*TASK INSTRUCTIONS:*
Check every line of the entries for the string "logo" and return the ones that contain it.

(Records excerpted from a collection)
_ _ _ _
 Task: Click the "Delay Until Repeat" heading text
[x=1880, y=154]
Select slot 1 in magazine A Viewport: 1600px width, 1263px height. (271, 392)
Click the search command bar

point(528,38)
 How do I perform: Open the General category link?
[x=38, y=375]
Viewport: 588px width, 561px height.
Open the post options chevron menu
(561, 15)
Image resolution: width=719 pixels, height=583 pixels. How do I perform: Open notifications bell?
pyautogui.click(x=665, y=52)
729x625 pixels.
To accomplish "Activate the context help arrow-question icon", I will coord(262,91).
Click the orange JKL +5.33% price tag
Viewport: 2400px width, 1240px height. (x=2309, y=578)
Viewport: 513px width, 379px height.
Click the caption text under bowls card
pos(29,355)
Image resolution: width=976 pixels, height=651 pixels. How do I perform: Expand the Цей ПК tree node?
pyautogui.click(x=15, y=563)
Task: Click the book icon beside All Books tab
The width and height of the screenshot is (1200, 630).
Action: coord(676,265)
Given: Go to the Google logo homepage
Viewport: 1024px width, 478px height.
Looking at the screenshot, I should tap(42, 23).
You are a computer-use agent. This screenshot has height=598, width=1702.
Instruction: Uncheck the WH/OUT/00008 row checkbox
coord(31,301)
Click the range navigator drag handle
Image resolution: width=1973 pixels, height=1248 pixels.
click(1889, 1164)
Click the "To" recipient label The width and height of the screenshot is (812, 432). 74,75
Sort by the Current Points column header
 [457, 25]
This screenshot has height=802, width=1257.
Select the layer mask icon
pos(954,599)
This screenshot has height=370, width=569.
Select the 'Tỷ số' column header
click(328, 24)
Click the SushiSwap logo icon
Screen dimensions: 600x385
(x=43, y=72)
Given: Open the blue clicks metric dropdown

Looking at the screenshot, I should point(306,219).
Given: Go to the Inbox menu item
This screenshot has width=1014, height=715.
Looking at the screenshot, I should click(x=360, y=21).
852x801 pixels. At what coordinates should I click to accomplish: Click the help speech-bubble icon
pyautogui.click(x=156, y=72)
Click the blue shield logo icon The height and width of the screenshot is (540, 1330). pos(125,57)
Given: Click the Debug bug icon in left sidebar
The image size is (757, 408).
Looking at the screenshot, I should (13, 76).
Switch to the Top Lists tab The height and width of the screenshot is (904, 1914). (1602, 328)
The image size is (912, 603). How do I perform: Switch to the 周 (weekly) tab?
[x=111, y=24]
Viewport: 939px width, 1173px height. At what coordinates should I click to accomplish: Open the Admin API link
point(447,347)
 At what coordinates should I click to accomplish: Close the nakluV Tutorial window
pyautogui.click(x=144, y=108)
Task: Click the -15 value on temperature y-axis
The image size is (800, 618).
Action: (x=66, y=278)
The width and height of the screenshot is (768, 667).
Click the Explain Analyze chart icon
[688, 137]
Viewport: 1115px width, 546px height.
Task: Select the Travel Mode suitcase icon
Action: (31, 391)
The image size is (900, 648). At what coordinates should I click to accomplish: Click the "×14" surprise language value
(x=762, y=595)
_ _ _ _
*ANSWER:*
Given: Go to the Google logo homepage
Click the SushiSwap logo icon
Click the blue shield logo icon The height and width of the screenshot is (540, 1330). pos(125,57)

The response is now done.